Rod, I’m always happy to amuse, even by accident.
I don’t understand your simultaneous beliefs that “it’s fallacious to attribute any gender imbalance in a certain field to unequal aptitude” (with which I agree) and that wanting diversity is a mental illness. Suppose that no women at all got PhDs in math; assuming equal aptitude, this would reduce the talent pool by half compared to a gender-blind ideal. Underrepresentation (the reality) is just a less extreme case. If you think men and women are equally apt, and you care about getting the best people, you should want them to be roughly equally represented.
Interesting. Thanks for sharing.
It seems like cheerful news, in a way. If we right the ship just a little bit, perhaps it will become easier to make further progress.

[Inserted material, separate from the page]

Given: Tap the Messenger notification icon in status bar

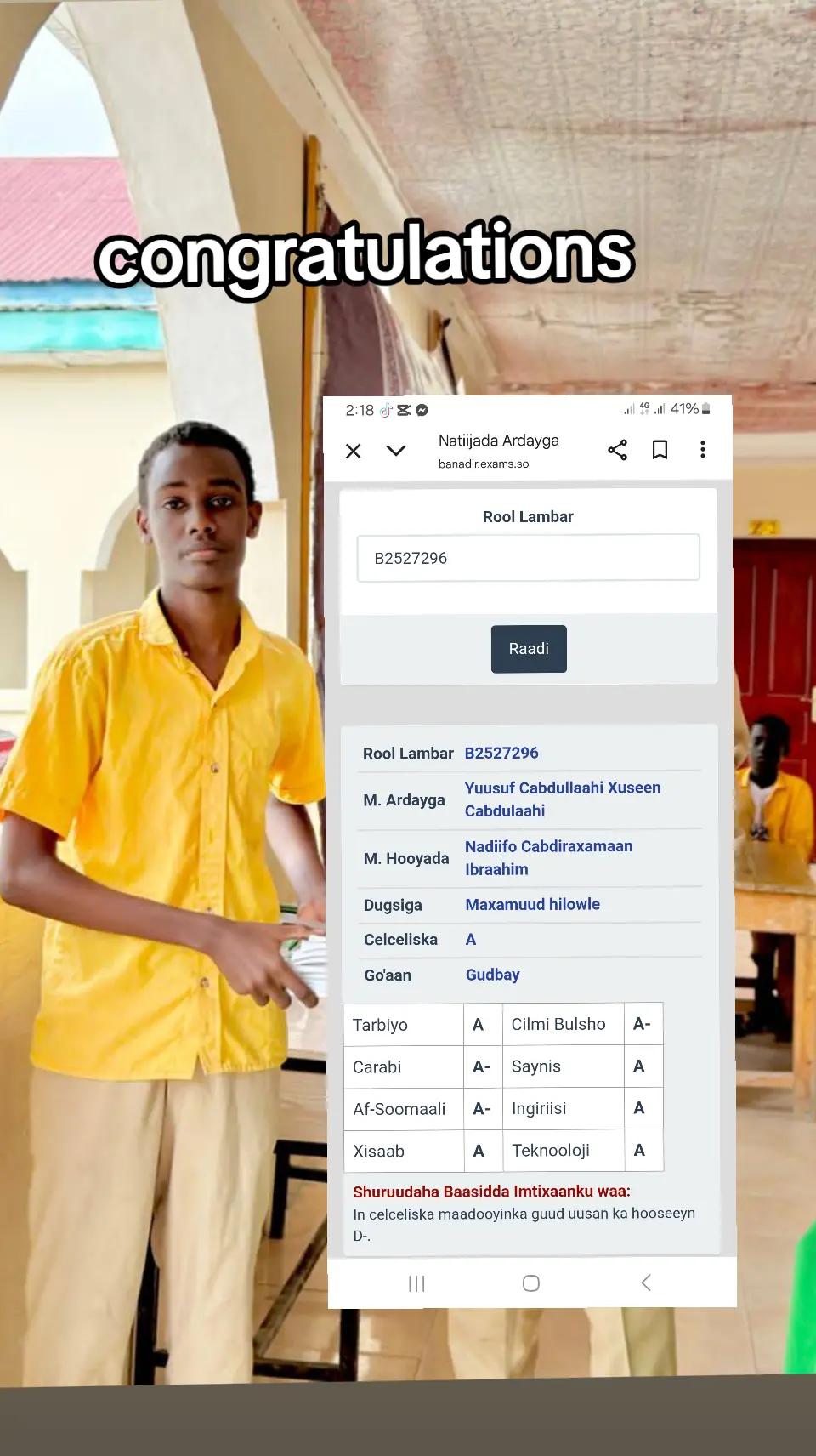Looking at the screenshot, I should pos(422,410).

I read an interesting story in a book by Cathy Davidson. She was teaching at a women’s high school, and she planned a lesson on gender differences in mathematical ability. Why do men achieve more? Why do men, overall, appear to understand mathematics better?
She started teaching the lesson, but her students just laughed at her. Davidson was confused, but eventually the students explained that virtually all of them helped their brothers with math.

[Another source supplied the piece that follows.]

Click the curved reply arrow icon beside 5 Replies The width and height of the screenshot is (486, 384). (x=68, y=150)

It turns out that pre-1860, it was considered vulgar for samurai and other high-class Japanese men to handle money or business transactions. Indeed, traditional Japanese male clothing lacks pockets.
Apologies for my earlier post — I shouldn’t write comments late at night…
A PNAS paper on structural issues was all over the scientific blogo-twitto-sphere today and I thought it could be interesting to add to the discussion. It seems that the biggest problem isn’t personal but structural bias preventing women from combining their personal choices with an academic career.
I would like to point out that no one has attempted to answer Jordan’s original specific questions regarding anthropology and religion.
Anthropology has always loosely been subdivided into archaeology and cultural anthropology, two very different activities. (And, I just noticed, there is now a third subfield: biological archaeology.) None of the above referenced data makes this breakdown. I would like to see if there are significant gender differences between the three subfields. Without breaking down the three very different subfields, and providing absolute numbers in addition to percentages, the data regarding anthropology is more tantalizing than informative.
And I can only speculate on the low percentage of women in religion. Could it have anything to do with the female aversive but “child friendly” scandal plagued Catholic Church (I have much stronger inflammatory words that I don’t have to mention) and the general exclusion of women in many of the world’s religions? I understand that years ago there was a big scandal when it was discovered that the computer of someone high in the Harvard Divinity School (was it the dean?) was chock full of pornography. Is there some endemic problem with these folks?
Many males I know are turned off by classical (i.e symbolic) anthropology, apparently because they don’t seem to view the profession as one of status and importance.They are not as turned off by religious studies, because many famous authoritive males have published about religion, usually from an atheist perspective “explaining” religion using cognitive/neuro sciences. That area of discourse is full of hot debate and followed intensely by lay people (ted talks and all that), whereas cultural anthropology rarely if ever does anything that reaches the news.
But there are naturalistic approaches to anthropology and culture, these however often go by some other name (evo pcych of culture, sociobiology, behavioral ecology etc). This might explain the stats above; the binnig is done badly. It would be better to analyze a sample of PhD’s from various fields and give them a “mathliness” score for example, if one were interested in whether gender correlates with that.
I’m fairly sure it’s just that men are attracted by prestige and risky competition that women.